**TASK**:
Find and copy each line of the listing below that has the word "menu" in it.

**GIVEN RECORDS**:
────────

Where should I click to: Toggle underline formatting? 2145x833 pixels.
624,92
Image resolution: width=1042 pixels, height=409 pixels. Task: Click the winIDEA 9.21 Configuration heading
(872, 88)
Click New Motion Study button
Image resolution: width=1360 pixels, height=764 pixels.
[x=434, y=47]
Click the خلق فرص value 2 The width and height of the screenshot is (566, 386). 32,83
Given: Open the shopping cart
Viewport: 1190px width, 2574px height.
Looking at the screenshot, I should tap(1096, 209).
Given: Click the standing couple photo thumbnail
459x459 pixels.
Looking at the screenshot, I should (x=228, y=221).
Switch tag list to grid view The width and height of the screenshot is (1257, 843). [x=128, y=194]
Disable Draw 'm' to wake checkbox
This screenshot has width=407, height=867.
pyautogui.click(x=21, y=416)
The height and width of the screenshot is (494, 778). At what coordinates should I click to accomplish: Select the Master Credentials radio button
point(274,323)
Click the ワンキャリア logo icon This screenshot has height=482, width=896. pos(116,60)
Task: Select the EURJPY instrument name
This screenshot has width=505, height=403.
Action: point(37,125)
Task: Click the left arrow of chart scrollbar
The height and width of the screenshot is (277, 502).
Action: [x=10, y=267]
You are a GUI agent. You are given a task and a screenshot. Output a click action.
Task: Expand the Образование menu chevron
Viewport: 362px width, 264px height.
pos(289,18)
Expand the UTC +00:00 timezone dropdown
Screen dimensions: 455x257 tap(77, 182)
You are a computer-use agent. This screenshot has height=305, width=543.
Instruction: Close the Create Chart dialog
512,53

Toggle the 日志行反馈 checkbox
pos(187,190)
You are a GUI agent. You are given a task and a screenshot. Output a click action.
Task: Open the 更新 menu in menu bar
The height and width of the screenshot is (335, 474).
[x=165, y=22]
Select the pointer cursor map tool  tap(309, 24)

────────

**THE COMPLETED TASK**:
Task: Expand the Образование menu chevron
Task: Open the 更新 menu in menu bar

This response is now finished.